Haman, in fact, asked the king for a good thing, it’s just that he asked the wrong king. There is a king who is greater and higher, the most wonderful, the most praiseworthy, the King of Kings and Lord of Lords: Jesus. We, as Christians, have had the most praiseworthy King, declare to the world that he loves us with an everlasting love. Jesus had his robe ripped from him at the cross so that he could place his robe of righteousness on us. His actions on the cross proved once and for all his great love for us, and it can never be taken away.
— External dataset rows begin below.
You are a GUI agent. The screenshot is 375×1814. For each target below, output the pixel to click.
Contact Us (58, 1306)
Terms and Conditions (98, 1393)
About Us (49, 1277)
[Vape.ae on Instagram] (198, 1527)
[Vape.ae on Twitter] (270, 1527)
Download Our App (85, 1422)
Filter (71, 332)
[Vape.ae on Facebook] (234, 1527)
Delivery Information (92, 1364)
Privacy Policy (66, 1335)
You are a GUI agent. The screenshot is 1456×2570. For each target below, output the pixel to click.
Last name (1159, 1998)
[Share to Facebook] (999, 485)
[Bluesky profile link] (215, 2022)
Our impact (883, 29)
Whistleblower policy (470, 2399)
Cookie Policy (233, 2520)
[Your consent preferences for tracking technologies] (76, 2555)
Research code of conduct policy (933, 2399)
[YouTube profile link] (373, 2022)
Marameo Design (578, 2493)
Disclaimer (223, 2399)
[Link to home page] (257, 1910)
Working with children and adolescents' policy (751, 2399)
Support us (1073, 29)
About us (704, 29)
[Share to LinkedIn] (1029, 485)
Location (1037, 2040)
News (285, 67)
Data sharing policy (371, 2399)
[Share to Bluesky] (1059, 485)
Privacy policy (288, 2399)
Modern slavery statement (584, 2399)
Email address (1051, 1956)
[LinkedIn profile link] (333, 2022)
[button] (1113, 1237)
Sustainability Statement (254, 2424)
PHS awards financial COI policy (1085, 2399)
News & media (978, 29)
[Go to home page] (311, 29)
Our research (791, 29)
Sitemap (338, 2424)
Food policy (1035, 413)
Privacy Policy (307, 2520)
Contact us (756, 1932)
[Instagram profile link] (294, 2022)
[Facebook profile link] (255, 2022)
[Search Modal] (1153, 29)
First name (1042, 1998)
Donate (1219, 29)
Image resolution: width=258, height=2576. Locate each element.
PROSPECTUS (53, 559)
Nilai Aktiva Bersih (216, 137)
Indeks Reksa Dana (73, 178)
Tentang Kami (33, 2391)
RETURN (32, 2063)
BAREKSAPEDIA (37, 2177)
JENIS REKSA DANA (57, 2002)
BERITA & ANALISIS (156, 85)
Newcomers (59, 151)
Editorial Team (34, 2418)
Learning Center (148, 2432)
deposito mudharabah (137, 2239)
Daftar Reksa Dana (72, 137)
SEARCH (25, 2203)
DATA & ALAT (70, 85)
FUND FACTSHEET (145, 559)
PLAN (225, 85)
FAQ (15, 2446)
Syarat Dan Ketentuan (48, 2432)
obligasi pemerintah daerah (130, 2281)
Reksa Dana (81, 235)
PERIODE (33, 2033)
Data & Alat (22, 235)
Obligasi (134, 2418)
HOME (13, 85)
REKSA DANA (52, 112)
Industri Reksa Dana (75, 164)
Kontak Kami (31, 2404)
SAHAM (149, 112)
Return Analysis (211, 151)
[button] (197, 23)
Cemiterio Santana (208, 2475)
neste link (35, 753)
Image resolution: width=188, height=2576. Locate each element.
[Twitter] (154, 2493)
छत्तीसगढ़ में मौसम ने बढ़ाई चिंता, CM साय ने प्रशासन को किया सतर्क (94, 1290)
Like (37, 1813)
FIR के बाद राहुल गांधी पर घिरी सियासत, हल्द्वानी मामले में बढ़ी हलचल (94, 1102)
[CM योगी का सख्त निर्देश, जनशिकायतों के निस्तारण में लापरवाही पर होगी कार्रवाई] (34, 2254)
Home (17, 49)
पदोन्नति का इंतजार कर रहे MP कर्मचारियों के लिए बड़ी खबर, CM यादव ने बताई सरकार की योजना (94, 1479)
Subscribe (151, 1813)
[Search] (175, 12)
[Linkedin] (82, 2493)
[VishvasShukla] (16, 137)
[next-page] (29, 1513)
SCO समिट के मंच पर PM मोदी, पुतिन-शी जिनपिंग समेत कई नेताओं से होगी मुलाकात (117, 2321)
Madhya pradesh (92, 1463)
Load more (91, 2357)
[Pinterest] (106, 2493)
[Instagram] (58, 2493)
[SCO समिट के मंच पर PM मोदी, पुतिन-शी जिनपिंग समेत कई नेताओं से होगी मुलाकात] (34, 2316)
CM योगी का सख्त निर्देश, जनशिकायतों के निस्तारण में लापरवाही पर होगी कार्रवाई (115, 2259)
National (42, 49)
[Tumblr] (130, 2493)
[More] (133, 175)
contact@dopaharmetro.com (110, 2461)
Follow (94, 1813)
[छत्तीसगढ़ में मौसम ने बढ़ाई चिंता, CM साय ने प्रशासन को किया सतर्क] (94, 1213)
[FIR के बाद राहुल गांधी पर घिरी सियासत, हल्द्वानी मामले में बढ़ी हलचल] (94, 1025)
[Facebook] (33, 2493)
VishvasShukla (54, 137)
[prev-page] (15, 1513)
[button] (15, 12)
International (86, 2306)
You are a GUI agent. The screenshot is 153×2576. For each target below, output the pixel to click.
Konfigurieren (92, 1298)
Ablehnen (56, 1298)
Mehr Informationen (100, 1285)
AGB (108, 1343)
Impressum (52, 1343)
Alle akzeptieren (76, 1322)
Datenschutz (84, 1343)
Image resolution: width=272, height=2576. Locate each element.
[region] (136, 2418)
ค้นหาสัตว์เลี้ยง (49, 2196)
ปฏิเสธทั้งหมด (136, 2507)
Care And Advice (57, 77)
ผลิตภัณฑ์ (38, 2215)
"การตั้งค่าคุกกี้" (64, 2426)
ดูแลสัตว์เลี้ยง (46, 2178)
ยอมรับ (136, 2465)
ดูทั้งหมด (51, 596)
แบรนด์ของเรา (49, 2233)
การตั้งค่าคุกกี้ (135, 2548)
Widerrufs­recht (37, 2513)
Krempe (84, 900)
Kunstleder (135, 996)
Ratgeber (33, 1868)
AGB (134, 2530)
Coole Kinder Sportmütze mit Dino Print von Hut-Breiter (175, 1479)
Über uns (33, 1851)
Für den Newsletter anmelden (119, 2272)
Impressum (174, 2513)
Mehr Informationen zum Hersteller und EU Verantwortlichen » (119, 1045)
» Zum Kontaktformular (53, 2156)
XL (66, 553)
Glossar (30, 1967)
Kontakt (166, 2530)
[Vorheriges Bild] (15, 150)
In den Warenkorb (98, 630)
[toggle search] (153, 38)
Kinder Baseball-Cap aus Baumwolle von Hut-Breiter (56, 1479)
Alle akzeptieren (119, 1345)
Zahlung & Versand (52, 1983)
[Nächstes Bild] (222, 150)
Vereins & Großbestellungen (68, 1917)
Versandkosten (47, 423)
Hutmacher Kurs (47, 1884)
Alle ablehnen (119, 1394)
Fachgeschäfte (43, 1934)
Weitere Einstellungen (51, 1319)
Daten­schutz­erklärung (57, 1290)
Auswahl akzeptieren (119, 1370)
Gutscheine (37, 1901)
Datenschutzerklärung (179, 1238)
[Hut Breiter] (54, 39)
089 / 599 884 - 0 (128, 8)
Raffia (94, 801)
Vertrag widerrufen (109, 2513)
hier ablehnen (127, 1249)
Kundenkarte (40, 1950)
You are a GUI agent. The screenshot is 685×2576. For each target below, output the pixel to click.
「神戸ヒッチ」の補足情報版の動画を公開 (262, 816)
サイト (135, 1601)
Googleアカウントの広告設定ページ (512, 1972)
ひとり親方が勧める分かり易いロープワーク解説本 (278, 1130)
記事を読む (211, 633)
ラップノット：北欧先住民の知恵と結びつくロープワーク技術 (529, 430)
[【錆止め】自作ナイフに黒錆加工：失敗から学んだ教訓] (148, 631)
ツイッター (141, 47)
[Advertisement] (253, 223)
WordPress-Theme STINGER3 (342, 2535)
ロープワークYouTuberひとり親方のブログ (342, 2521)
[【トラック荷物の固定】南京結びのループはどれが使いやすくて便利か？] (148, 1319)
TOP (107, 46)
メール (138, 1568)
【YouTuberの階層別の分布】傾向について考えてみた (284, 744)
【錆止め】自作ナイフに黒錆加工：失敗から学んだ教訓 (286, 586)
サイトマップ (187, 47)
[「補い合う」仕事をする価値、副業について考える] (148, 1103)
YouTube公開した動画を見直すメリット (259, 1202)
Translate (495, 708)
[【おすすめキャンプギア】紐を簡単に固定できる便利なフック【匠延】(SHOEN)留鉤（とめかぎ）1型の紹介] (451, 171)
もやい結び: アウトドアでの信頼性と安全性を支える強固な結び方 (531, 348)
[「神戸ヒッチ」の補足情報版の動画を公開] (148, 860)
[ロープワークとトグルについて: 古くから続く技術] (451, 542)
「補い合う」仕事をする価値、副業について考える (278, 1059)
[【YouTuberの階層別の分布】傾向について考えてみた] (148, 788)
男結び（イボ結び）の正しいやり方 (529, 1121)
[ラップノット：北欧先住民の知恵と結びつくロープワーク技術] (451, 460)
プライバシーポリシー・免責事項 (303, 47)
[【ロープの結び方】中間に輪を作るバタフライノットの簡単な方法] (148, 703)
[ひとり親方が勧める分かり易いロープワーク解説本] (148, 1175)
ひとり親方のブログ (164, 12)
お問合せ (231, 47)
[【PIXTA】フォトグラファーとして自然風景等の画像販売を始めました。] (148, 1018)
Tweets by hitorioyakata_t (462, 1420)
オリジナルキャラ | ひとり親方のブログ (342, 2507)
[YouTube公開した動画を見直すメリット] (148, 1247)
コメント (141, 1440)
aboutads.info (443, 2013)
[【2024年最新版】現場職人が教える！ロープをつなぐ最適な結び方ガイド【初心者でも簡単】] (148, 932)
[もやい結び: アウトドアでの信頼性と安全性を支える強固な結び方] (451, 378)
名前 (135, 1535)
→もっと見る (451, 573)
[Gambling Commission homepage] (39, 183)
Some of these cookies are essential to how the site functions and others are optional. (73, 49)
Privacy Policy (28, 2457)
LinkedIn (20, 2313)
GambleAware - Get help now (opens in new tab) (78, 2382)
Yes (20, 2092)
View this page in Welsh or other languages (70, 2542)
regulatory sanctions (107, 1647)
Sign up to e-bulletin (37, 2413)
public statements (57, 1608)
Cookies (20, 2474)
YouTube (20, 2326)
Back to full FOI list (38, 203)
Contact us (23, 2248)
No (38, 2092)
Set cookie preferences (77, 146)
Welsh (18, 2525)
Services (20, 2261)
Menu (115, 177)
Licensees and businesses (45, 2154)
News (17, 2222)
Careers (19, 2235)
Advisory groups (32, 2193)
So when we think of our “approval rating,” we can know that we are approved of and loved and adopted by the God of all. We can just put it to bed and know from this day on how greatly loved we are; we can stop looking to the “wrong kings” to feel good about ourselves. In fact, we can stop being self-absorbed. We can look outward and engage in our lives’ activities for the joy of them and in seeking to help others without constantly being crippled by how people either praise us, or fail to praise us for our work, but rather know without a shadow of a doubt that we are loved and seen and precious to our king and saviour, Jesus.
Self-forgetfulness isn’t a way to punish ourselves, no, it is the door to a truly happy life, resting in the love and acceptance of our saviour.